Monroe argues the district court abused its discretion by adjudicating him a habitual criminal because his prior convictions were nonviolent, stale, and trivial. “Adjudication of a defendant as a habitual criminal is subject to the broadest kind of judicial discretion.” LaChance v. State, 130 Nev. 263, 276, 321 P.3d 919, 929 (2014) (internal quotation marks omitted). “In determining if a finding of habitual criminal is proper, this court looks to the record as a whole to determine whether the sentencing court actually exercised its discretion.” Id. at 277, 321 P.3d at 929 (internal quotation marks omitted). “A sentencing court meets its obligations so long as it was not operating under a misconception of the law regarding the discretionary nature of a habitual criminal adjudication.” Id. (internal quotation marks omitted).
Here, the State presented evidence that Monroe had previously been convicted of eight felonies: one in Nevada, and seven in California.1 In adjudicating Monroe a habitual criminal, the district court explicitly recognized that all but one of Monroe's prior felonies were nonviolent and that some of the prior felonies were stale.2 Nonetheless, the district court determined that Monroe's prior felonies were not “trivial” merely because they were nonviolent, and it exercised its discretion to adjudicate Monroe a habitual criminal based on his extensive criminal history.
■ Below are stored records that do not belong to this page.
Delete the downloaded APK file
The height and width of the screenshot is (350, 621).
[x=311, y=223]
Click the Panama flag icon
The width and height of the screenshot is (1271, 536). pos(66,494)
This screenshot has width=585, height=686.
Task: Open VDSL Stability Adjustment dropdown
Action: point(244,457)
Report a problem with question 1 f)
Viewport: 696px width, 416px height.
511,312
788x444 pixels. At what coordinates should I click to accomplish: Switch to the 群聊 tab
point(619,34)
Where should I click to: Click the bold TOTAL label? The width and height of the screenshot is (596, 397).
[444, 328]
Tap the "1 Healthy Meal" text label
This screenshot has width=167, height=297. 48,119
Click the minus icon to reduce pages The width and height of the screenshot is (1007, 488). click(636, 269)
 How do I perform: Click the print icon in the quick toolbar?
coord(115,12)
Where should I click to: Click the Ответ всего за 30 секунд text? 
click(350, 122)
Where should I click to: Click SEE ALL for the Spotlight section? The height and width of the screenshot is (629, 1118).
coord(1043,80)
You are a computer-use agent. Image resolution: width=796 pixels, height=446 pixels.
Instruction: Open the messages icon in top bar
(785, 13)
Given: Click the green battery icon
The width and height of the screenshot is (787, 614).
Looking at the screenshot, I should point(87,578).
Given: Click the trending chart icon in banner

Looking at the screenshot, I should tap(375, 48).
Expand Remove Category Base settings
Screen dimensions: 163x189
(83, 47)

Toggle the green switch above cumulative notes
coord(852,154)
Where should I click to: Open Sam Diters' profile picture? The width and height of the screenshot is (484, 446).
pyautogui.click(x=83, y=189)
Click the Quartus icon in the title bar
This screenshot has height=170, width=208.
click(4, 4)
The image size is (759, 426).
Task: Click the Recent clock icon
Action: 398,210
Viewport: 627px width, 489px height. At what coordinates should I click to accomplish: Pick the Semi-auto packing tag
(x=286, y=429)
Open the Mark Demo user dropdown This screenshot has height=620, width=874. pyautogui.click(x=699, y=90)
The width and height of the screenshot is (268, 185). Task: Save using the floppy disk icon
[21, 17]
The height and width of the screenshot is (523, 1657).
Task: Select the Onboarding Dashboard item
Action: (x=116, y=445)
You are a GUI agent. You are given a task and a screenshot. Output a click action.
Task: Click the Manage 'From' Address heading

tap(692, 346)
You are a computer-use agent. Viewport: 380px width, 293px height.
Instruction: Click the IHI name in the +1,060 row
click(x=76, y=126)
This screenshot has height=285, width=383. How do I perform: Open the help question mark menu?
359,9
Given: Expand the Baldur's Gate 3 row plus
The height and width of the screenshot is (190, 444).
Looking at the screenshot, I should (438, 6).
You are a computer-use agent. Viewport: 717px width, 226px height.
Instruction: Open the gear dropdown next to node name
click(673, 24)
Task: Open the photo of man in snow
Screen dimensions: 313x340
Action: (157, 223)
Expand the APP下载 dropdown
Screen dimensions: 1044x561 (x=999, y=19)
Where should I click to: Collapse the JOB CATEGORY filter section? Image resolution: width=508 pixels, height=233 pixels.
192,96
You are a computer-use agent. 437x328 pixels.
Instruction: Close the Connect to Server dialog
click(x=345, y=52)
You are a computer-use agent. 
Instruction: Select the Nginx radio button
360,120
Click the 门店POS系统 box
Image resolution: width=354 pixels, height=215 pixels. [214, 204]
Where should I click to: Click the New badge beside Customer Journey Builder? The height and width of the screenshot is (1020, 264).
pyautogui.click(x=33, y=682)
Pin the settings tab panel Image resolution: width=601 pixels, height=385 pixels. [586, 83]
After review, Monroe fails to demonstrate the district court misunderstood the discretionary nature of habitual criminal adjudication, and we conclude the district court did not abuse its broad discretion in determining habitual criminal adjudication was warranted in this matter. See Arajakis v. State, 108 Nev. 976, 983, 843 P.2d 800, 805 (1992) (“NRS 207.010 makes no special allowance for non-violent crimes or for the remoteness of convictions; instead, these are considerations within the discretion of the district court.”); see also Tanksley v. State, 113 Nev. 997, 1004, 946 P.2d 148, 152 (1997) (holding a district court did not abuse its “very broad” discretion in adjudicating a defendant a habitual criminal where the defendant argued all three of his prior convictions were stale and two of his three convictions were nonviolent). Accordingly,3 we
ORDER the judgment of conviction AFFIRMED.
Bulla, C.J.
Gibbons, J.
Westbrook, J.
FOOTNOTES
1. These prior felonies included uttering a forged instrument in 2022, grand theft of personal property in 2019, grand theft of personal property in 2015, assault by means likely to produce great bodily injury in 2009, unlawful driving/taking of a vehicle in 2007, receiving known stolen property in 2005, second-degree burglary in 2001, and first-degree burglary in 1994.
2. For this reason, we reject Monroe's claim that the sentencing court failed to consider “with caution” the nonviolent and remote nature of his prior felony convictions.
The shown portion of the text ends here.